→ TASK PROMPT
Set down each line from the line holding "Task: Go to previous page in pager" to the last line of the entries below, exactly, with both ends included and without pictures.

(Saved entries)
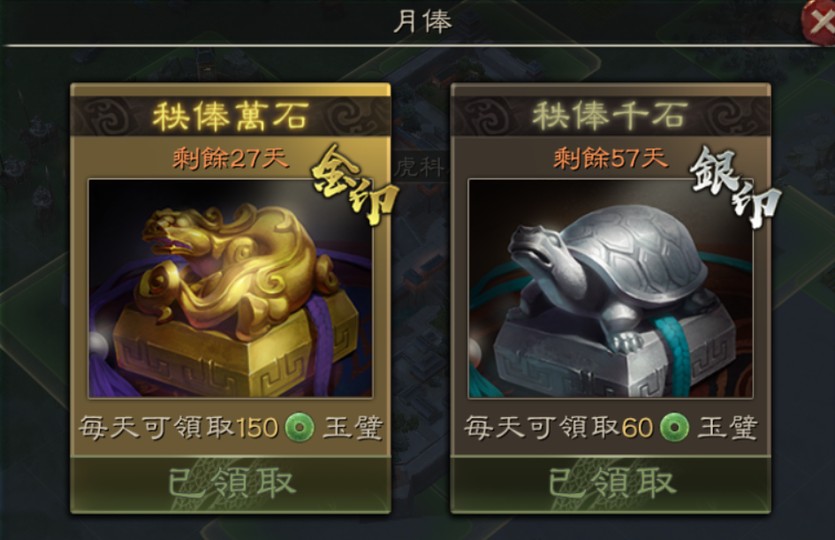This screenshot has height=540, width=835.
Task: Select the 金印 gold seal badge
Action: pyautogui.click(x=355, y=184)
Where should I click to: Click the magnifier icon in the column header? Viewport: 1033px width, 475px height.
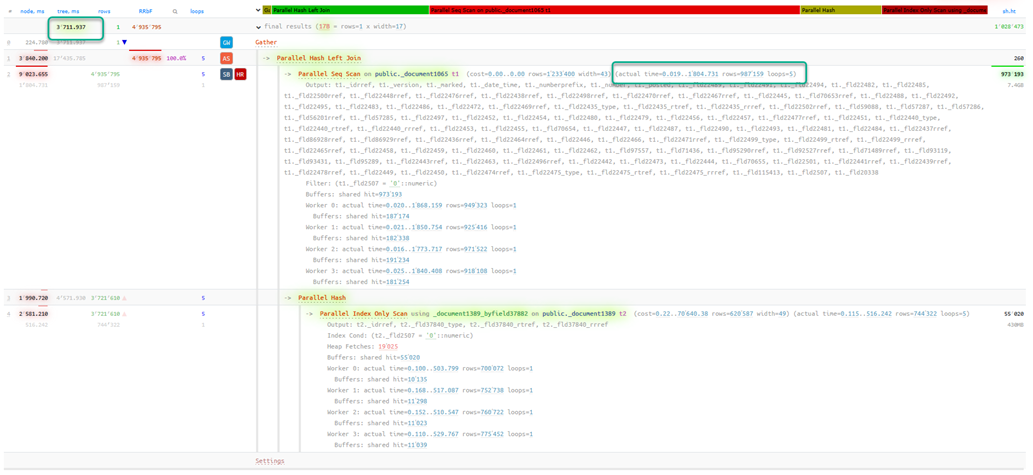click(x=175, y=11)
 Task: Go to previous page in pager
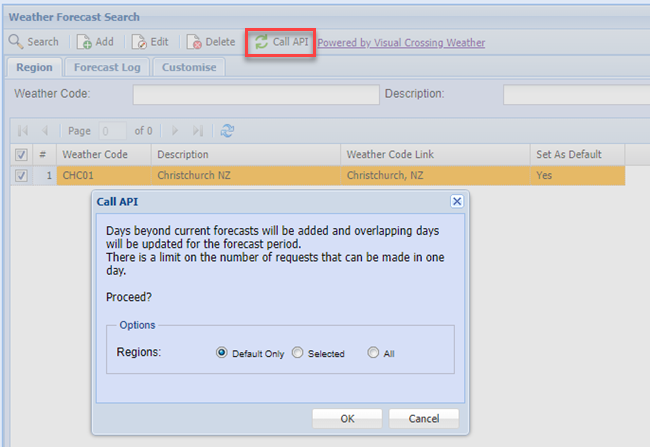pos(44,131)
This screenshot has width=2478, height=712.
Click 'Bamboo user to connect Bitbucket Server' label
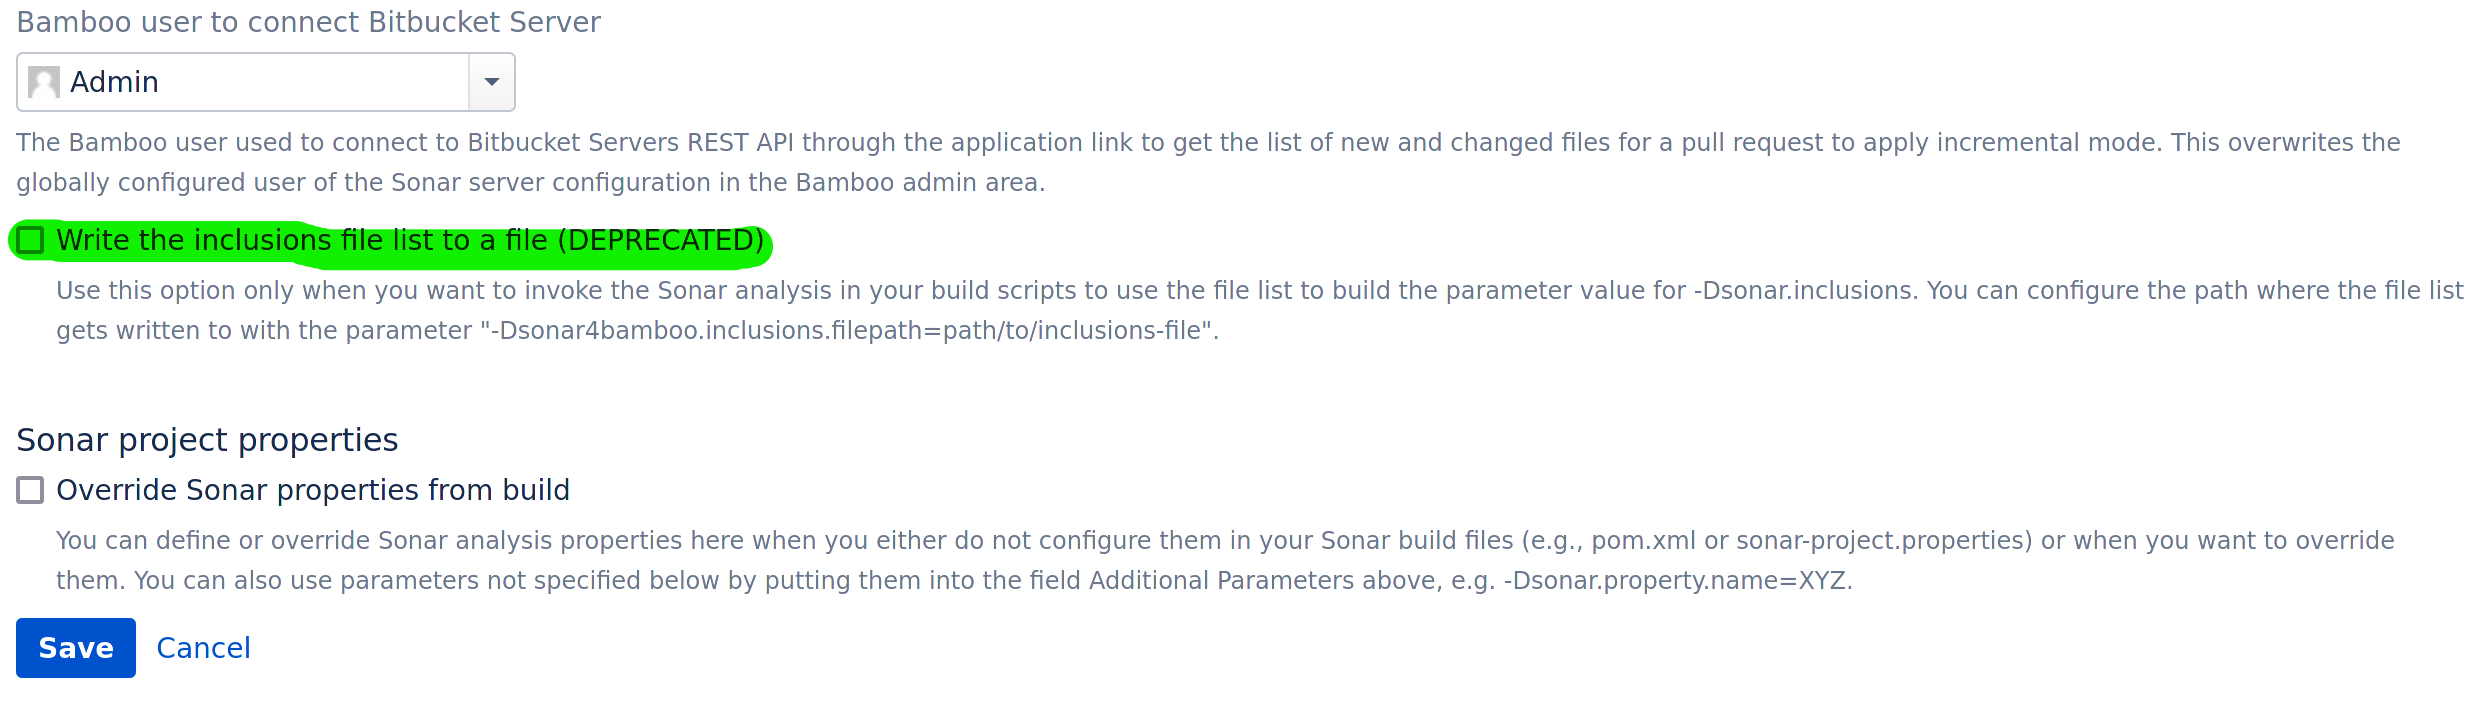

→ EXERCISE RESPONSE
 Task: Go to previous page in pager
pos(44,131)
This screenshot has width=2478, height=712.
Click 'Bamboo user to connect Bitbucket Server' label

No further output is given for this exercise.